How to Find the Privacy Labels for All Your Apple Apps

How to Find the Privacy Labels for All Your Apple Apps

Apple is now forcing companies to use its new privacy labels, introduced in December of 2020, if they’re going to keep offering updated versions of their apps on the App Store. And that includes Apple’s own apps, too.

If you’d like to check up on Apple’s own data-collection policies, you’re welcome to scan through its gigantic privacy overview. If you just want to know about the data-collection policies for a few of its apps, though, there’s an easier way to view Apple’s privacy labels for its own apps than going to the App Store and looking up each one-by-one.

Instead, visit the “Labels” section of Apple’s Privacy page, and you’ll see every single privacy label for everything Apple makes that runs on iOS, iPadOS, macOS, tvOS, or watchOS. Yes, it’s a pretty hefty list — 103 in total. (I counted.)

Within each app, you’ll get one of two boxes: one indicating that Apple is collecting data from you, but not associating it with you, and other indicating that Apple is collecting data that can be tied back to you.

Screenshot: David Murphy
Screenshot: David Murphy

If you want to dig deeper into the data Apple is siphoning from your apps and usage, click the small “See details” link in the upper-right corner for an expanded view into Apple’s data-collection practices:

Screenshot: David Murphy
Screenshot: David Murphy

Apple doesn’t detail how to adjust the privacy settings for each of these apps, nor whether you’re even able to in your particular operating system. I recommend poking around in the privacy settings of your OS to see what you can adjust, whether that’s tweaking services and permissions for apps, or pulling up individual apps to see what they’re allowed to do on your device.

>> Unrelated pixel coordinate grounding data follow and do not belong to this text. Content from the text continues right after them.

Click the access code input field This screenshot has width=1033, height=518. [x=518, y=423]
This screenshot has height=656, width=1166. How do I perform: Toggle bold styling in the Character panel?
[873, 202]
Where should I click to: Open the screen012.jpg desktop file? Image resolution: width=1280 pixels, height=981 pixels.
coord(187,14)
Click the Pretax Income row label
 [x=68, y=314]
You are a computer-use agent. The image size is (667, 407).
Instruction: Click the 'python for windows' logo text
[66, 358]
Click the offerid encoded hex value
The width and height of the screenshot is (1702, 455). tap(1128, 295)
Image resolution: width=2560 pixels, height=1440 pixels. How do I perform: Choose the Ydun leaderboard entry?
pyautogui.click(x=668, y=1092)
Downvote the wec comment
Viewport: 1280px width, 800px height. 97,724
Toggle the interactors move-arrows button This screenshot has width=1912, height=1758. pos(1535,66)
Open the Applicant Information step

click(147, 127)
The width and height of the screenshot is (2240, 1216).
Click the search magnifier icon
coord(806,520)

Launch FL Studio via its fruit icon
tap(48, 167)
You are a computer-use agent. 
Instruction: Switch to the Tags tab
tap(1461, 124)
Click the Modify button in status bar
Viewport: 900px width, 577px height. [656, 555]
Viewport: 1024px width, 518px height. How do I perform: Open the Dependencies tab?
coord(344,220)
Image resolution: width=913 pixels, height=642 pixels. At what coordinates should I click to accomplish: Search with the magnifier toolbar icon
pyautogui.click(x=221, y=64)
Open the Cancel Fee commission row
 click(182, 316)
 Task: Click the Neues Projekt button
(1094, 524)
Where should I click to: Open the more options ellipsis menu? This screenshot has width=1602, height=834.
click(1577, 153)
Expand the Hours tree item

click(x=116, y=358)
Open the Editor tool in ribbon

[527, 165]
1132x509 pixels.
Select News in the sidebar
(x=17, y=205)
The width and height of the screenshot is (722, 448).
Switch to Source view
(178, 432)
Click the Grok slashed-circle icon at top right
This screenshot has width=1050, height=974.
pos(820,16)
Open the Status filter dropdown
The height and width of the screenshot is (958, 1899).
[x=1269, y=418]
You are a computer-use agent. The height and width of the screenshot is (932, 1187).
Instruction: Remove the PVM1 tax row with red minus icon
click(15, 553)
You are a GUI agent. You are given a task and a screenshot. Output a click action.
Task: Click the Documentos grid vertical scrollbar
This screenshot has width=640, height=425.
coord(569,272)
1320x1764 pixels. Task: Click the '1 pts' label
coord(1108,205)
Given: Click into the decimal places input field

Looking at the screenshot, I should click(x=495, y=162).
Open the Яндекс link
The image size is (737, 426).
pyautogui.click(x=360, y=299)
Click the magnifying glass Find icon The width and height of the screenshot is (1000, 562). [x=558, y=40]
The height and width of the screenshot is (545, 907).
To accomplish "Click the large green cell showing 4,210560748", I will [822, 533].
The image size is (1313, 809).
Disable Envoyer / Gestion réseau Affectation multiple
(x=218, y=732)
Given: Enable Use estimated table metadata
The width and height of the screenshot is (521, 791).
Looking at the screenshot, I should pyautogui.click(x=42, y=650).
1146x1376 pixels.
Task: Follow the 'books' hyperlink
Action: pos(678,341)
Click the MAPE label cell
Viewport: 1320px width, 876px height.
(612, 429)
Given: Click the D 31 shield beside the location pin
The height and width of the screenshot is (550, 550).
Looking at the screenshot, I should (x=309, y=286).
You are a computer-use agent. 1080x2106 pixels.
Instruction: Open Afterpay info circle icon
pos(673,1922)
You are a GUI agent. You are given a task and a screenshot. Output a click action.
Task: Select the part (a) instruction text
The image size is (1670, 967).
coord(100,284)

Don’t forget Apple’s general privacy and tracking settings, too, if you’d like to anonymize yourself as much as possible on your device (like adjusting location services and analytics permissions, for example). You might not be able to specifically prevent, say, the Files app from sharing anonymised usage data with Apple, but you can generally limit the analytics your device sends. With luck, your adjustments will cover whatever apps you’ve looked up on Apple’s list.